:: DOCUMENT SEGMENT ::

Portals to Alternate Realities: painting
Now for something quite different…
People create all kinds of alternate realities these days. Not that this hasn’t happened before: fake moon landing, flat earth, lizard people… But creating an alternate reality for fiction’s sake, and to study it, is not as easy as one would think. It took me about 15 years to get my book Autocide where I needed it to be before the soft cover could be released: yesterday.
OK, “ready” is a relative term. If I had waited for that blessed moment of absolute perfection I might still be deep down that editing black hole: stuck on the edge of ready: no light, no word, no escape. Instead, yesterday, books should have start being delivered, put out on out on some shelves. An exciting time. If not there, ask for it.
As one of my songwriter friends said about writing back when I was selling my songs on Music Row, in Nashville, “Sometimes you have to sacrifice your babies.” If only people who come up with so many current alternate “facts” were as attentive to their constructs. I’m sure you know some, or at least think you do.

:::
:: SOURCE INFORMATION ::

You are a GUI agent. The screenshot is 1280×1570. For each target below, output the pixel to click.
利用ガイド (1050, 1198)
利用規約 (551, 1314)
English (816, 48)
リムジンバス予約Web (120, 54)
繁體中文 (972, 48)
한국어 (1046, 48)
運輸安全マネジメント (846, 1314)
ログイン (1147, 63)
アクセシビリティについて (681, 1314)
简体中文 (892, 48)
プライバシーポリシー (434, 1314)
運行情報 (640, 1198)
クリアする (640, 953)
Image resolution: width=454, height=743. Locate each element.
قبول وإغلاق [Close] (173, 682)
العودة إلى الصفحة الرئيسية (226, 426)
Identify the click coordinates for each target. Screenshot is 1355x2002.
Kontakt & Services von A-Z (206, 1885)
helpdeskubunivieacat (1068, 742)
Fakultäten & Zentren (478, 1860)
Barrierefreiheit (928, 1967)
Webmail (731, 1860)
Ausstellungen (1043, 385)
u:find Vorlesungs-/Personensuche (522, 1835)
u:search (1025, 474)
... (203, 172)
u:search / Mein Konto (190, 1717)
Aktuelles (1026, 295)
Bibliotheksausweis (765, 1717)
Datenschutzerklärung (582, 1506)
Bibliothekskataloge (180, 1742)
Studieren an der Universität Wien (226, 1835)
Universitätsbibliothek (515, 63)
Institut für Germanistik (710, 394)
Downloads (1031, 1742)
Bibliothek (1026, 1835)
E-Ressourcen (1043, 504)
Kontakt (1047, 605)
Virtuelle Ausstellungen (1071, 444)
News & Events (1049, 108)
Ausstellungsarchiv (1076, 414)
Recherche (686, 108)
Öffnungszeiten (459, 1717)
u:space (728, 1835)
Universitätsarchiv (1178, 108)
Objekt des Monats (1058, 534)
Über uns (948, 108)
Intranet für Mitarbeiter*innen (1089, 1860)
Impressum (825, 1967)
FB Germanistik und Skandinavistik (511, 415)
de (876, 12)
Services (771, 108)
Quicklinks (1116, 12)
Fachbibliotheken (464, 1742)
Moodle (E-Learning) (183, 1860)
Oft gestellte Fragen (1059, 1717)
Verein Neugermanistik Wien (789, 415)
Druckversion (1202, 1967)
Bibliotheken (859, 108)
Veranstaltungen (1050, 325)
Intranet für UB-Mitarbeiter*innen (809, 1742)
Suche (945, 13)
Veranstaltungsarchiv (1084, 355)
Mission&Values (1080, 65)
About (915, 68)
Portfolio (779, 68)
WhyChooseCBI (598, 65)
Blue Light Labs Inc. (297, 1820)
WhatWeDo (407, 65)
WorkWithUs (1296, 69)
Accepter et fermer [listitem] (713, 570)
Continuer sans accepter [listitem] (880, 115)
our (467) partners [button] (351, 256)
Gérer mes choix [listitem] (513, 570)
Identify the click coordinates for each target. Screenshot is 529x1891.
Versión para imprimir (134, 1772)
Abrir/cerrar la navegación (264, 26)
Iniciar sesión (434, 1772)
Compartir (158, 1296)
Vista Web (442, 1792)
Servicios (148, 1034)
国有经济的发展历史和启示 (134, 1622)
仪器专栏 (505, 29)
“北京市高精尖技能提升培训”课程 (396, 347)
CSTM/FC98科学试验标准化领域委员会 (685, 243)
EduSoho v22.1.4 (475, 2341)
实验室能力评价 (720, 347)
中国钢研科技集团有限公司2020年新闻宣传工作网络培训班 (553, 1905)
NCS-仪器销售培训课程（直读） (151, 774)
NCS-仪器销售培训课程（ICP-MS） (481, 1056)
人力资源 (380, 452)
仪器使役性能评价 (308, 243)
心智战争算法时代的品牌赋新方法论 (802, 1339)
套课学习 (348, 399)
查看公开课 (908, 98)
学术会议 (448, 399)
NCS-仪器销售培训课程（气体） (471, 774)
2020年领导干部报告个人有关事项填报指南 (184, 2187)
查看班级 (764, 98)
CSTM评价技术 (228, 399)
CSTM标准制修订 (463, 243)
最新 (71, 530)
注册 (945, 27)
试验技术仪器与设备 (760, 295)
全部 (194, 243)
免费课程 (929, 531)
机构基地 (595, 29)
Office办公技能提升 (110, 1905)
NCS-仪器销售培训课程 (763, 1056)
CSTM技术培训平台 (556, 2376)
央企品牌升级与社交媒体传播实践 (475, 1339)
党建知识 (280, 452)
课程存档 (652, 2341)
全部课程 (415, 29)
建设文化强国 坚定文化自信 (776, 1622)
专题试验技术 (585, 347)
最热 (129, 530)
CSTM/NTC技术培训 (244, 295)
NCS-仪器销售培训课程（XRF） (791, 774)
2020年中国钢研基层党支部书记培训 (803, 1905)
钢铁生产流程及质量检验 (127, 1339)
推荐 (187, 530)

:::

TASKS TO PERFORM:
1. In the alternate realities post, about how long did the author spend getting the book Autocide ready for its soft-cover release?
2. Extend the alternate realities post, picking up right after its final sentence.
The listing has no role in this work.

ANSWERS BY ITEM NUMBER:
1. About 15 years.

2.
There’s so much more to designing an alternate reality for readers. If you have a society that is ours, yet not, you have to micromanage to do it right. Like addressing what is politics like in this alternate timeline. Plotting it all out on a board or paper helps. Small changes gather bigger changes, like a suggestion Barack Obama was assassinated in my timeline. Joe Biden’s son dies earlier. Hillary become VP just before the assassination. Then she is Gerald Ford-ed: defeated by Sarah Palin.
Sarah Palin???
May seem absurd looking back. Ah, but remember the reaction in Back to the Future when Marty tells Doc Ronald Reagan is president in Marty’s time? Tell someone from the past what the future really will be I promise they might think you crazy.
Such true absurdities are very handy for someone who used humor to write his own shows he performed for over 30 years. In Autocide I took those absurdities to add plenty of humor. I even break down dramatic walls for a chuckle, or two, or three, or…
Donald Trump as president? Another Marty and Doc moment. Now imagine what someone from the future might tell us? I doubt we’d believe them.
Looking back in history it’s obvious that history has had many absurd moments. We really should have lost the Revolution. Life is equally absurd. What, we haven’t exterminated ourselves yet? The plague, atomic bombs… jeez! Some day someone write a book based on that. Maybe I should?
People don’t realize how much work writing a book can be. So… maybe not.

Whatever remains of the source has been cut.